Doyle finally had the tendril unwrapped. I felt it move back up with the rest of the living crown.
“I heard what he’s accused of, and I am sorrier than I know how to say, Princess Meredith.”
“Accused of, Walters? Nice that you don’t admit that you believe me.”

Ah, yep, challengey. Or at least that’s how Merry is reading him. He’s just being a normal freaking cop, following normal “innocent until proven guilty” policing.

“You should have a doctor look at you before you get on a plane.”
I put a hand over the receiver and hissed, “Stop!” The vine stopped in mid-motion like a child caught with its hand going for cookies.
“Princess, we’ll come and get you, but on the condition that you let a doctor look you over before we put you on a plane.”
“We melted the walls of the room I was in. Do you really think the hospital wants me back?”
“They’re a hospital, and they want you safe. We all want you safe.”
“You don’t want me dying on your watch is what you mean.”

She is just needlessly picking fights with him.

Anyway, Walters tells her that they will come to retrieve her, but it will take a while because they have to mobilize the National Guard in order to do so.

“After what happened last time, Princess, we’ve been given permission, or orders, depending on how you want to look at it, to have the National Guard with us. Just in case the sky boils and monsters come out again. I know your man Abeloec helped heal the ones who went mad, but enough of them remember some of what happened that this is more than a straight police matter.”
“Mobile Reserve can’t handle it?” I asked.
“The National Guard has witches and wizard assigned to their units now. The police don’t.”
“Oh,” I said. “I’d forgotten that. That horrible thing that happened in Persia.” It had been on the news for days, in horrible living color.

So why didn’t we hear about it?? This sounds rather awesome, actually.

So Walters says he’ll start making the calls, but then starts asking Merry more questions, like how long they can safely stay in the sluagh mound. Do the Seelie actually believe the King’s claims?

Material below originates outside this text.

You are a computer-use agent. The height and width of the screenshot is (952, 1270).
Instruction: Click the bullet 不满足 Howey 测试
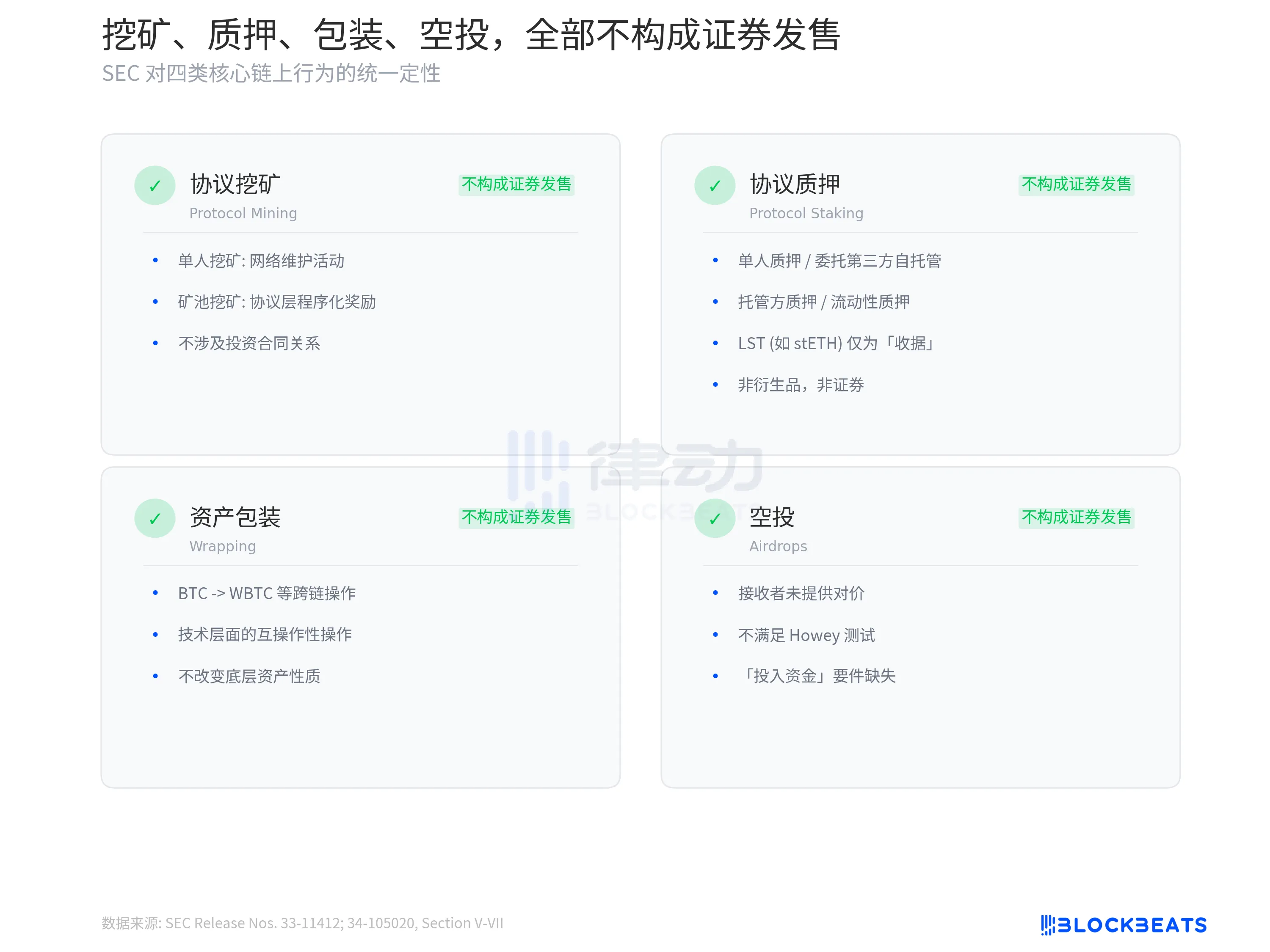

Why would Merry’s mother be part of the crowd that believes the King over her own daughter, etc… So, knowing that it’ll take a while to mobilize the NG to come get Merry, why are we wasting pages to describe things we as an audience already know?

“Are you setting us up to help you get rid of your enemies, Princess?”
“No, I’m doing the only thing I can think of that might, just might, avoid any more bloodshed or violence. I’ve seen enough for one night. I’m part human, and I’m going to embrace that part, Major Walters. They keep saying I’m too mortal to be sidhe, well, I’ll go be mortal. Because it is too dangerous to be sidhe right now. Get me out of here, Major Walters. I am pregnant with twins, and I have some of the fathers of my children with me. Get us out of here before something fatal happens. Please, Major Walters, please help me.”
The tendril curled back away from the phone. Doyle held me against his body. Sholto still had his arms wrapped around my legs, putting his arms between Doyle’s body and mine, but it was all right in that instant, it wasn’t competitive. Sholto laid his cheek against my legs, hiding his eyes.
“I am so sorry, Meredith, about your grandmother. Please forgive me.”
“We punished the person who killed Gran. You know, we all know, that it wasn’t your hand that did it.”

Wait, is the conversation with Walters over? Did they ever hang up the phone? *scans rest of chapter* Nope, it’s never addressed, and Walters never speaks again for the rest of the chapter. Cool. Anyway, tells Merry that he cannot leave his people and return with them to L.A., but Merry wants him there because he is the father of one of her children. He immediately conveniently remembers that his magic allows him to pass between areas easily, and since the L.A. property contains a beach, he can use that to easily travel back to faerie. The chapter ends with them all agreeing to go into exile.